The following steps are taken on a virtual memory access:

  • The hardware looks at the TLB to see if the corresponding PTE is there
  • If it is, the PTE is fetched
  • If it is not, the OS checks the page table for the PTE
  • If it is there, the PTE is fetched
  • If is is not there, the page containing it is swapped in and the PTE is fetched
  • The PTE is checked to see whether the page is already loaded in main memory. The next step is point 2. of the above mentioned simulation.
To prevent thrashing, working sets of pages are maintained for each process:

  • define working-set-window (WSW) as some number of instructions and define a working-set (WS) as all pages accessed within the last WSW.

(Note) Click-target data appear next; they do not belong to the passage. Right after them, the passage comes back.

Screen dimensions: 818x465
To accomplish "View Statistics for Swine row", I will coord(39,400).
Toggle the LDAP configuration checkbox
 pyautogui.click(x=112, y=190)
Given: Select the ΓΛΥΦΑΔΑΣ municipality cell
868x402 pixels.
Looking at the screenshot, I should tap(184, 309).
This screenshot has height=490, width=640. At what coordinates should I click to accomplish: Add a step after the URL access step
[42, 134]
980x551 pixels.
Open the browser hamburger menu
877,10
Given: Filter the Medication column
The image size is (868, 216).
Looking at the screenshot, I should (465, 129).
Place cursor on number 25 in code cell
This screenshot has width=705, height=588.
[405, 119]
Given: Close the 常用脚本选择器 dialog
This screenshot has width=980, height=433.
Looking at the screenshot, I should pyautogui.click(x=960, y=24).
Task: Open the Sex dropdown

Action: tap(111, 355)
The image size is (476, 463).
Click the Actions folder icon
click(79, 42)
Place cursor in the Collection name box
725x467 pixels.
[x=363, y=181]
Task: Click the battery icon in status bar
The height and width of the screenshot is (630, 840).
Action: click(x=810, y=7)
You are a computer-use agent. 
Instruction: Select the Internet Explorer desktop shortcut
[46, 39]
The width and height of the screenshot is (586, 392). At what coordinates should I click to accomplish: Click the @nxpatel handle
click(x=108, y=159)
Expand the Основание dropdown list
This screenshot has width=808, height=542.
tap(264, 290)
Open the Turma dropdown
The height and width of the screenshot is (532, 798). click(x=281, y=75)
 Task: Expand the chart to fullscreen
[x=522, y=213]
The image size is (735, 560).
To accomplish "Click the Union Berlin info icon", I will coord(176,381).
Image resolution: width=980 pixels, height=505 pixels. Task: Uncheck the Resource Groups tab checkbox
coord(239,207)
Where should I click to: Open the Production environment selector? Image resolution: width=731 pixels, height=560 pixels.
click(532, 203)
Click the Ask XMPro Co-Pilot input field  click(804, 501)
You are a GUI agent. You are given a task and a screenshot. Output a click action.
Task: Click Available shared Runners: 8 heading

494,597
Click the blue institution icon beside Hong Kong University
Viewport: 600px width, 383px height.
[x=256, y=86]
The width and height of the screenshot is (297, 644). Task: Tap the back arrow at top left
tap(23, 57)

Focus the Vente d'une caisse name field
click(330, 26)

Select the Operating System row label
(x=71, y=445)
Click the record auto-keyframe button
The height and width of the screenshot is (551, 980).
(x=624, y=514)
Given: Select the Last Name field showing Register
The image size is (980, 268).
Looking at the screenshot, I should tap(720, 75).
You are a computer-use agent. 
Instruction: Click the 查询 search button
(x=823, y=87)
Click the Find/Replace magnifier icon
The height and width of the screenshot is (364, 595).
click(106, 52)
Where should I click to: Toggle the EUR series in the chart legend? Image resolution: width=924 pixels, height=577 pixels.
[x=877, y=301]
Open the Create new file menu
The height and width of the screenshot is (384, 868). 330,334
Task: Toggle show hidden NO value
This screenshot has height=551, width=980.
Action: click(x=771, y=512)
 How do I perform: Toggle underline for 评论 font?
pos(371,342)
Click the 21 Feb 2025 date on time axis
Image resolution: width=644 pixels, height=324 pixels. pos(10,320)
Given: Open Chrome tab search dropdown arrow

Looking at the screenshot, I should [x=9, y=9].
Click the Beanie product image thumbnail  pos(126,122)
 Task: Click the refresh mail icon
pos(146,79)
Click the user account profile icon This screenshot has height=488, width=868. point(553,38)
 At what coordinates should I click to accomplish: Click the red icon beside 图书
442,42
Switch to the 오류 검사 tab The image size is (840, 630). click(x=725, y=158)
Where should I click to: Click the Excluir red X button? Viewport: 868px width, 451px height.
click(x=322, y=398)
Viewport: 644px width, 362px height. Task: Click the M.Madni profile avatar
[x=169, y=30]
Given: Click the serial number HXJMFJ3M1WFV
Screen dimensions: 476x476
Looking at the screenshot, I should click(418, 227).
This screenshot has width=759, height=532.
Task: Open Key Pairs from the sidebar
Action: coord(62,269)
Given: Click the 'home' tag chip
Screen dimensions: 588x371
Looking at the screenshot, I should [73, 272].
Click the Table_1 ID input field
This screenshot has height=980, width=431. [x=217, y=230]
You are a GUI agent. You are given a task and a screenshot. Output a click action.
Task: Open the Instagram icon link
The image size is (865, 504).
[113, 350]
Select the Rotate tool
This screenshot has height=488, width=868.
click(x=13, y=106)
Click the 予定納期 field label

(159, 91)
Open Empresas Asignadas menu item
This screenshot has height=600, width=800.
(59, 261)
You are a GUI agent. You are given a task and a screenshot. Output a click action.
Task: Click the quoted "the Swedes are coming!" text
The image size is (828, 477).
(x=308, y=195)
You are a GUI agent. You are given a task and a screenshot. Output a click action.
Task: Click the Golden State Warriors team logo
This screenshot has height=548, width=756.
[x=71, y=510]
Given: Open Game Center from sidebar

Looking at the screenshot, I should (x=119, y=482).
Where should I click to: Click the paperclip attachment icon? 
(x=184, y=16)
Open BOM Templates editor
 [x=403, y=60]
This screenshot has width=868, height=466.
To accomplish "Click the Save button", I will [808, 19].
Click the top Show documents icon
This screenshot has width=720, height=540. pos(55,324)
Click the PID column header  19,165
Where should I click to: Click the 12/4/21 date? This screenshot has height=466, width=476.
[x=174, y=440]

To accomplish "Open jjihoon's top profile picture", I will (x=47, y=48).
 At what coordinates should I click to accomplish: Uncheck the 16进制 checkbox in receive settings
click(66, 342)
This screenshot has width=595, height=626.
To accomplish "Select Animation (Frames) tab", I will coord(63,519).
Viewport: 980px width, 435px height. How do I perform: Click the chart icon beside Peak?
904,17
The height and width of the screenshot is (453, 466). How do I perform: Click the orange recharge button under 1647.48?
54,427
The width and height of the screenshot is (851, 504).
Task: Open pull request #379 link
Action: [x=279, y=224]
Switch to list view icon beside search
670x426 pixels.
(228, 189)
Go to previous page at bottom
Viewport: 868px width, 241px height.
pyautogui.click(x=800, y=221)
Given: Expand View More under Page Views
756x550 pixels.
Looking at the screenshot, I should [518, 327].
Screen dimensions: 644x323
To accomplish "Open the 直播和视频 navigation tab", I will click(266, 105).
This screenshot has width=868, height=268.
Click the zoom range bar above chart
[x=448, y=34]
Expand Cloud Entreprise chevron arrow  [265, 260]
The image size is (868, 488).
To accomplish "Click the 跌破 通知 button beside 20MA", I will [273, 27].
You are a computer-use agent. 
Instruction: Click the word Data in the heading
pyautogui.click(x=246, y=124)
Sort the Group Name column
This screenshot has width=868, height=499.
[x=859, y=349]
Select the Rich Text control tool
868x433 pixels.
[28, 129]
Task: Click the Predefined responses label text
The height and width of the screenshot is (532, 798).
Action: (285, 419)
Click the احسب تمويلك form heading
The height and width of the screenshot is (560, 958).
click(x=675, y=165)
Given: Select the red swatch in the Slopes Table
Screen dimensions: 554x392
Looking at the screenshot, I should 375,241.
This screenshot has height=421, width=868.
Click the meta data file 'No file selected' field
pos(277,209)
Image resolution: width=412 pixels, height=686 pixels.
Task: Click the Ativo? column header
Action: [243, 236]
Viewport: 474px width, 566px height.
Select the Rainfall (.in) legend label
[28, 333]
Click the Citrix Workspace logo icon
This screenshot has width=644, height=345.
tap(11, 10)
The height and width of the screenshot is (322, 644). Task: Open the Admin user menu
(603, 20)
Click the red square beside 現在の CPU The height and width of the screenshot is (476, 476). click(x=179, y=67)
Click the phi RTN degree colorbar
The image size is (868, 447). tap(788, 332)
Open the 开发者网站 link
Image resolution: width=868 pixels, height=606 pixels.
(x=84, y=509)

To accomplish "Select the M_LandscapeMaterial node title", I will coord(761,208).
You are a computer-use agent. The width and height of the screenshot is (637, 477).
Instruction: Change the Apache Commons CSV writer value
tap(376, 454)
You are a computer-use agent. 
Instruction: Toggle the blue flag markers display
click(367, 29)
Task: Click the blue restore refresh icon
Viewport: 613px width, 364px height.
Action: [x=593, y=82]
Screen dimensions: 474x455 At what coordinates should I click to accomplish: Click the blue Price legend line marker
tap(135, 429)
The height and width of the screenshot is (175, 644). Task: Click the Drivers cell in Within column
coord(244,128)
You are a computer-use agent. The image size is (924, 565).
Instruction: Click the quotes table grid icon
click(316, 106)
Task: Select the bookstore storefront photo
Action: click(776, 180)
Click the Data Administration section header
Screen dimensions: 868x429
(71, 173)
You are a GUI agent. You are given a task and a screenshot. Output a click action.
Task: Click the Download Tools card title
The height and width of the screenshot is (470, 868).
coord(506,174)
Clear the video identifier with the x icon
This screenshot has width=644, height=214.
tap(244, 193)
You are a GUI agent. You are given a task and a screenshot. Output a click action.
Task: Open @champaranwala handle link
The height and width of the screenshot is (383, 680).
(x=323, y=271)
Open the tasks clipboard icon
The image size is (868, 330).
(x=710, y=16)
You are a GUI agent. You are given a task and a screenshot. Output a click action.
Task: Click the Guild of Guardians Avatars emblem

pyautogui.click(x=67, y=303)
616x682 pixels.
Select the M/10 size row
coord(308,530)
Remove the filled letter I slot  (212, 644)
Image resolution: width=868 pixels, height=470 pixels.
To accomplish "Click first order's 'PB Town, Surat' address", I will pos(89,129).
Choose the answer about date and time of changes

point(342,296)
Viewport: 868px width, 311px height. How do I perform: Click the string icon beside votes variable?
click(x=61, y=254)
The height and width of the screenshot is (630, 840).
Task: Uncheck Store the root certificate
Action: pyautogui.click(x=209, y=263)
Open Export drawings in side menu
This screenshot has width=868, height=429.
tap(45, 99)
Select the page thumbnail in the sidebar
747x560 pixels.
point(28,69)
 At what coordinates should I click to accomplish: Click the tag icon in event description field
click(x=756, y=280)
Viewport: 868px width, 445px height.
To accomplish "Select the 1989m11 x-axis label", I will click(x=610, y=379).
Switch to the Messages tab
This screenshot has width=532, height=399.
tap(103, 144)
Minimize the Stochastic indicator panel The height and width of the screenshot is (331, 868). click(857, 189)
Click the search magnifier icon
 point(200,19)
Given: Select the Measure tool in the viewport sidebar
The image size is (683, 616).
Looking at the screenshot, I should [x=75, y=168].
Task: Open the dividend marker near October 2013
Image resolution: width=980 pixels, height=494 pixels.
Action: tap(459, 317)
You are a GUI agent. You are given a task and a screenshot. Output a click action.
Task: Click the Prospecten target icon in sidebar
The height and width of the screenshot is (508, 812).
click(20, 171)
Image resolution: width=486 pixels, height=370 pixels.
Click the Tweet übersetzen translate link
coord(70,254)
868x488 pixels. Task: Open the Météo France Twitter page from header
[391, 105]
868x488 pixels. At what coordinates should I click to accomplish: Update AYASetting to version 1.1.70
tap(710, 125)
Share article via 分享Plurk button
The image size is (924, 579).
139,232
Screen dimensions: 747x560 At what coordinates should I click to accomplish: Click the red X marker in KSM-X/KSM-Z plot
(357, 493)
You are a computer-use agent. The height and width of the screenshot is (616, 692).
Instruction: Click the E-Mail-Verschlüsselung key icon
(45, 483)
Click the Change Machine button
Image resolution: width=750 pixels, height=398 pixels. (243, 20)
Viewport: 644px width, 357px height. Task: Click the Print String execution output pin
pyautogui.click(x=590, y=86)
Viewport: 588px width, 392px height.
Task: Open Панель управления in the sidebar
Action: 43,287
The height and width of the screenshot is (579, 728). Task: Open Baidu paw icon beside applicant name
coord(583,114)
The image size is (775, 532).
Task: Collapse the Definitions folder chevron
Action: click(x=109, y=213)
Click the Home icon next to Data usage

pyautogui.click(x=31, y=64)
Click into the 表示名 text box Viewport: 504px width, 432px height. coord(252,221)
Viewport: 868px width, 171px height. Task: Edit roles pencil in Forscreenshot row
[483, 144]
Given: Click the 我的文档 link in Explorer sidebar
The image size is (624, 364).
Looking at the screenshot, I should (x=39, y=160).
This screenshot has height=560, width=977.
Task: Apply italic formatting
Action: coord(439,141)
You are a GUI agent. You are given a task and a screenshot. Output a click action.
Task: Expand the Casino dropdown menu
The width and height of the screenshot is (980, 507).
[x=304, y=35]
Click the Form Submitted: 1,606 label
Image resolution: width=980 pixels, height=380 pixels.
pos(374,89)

  • Require the sum of all WS sizes is no greater than number of pages available (otherwise thrashing results). In a real OS one or more jobs will be suspended to keep the WS sum less than pages available.
  • A crude way to keep up with changes is to look at a few bits that are updated at regular intervals and remove pages from the working set whose bits have fallen off the table
  • Decide on minimum and maximum allowable page fault rates per process. If a rate falls below the minimum, remove allocated pages from the process. If the rate rises above the maximum, add free pages to the working set.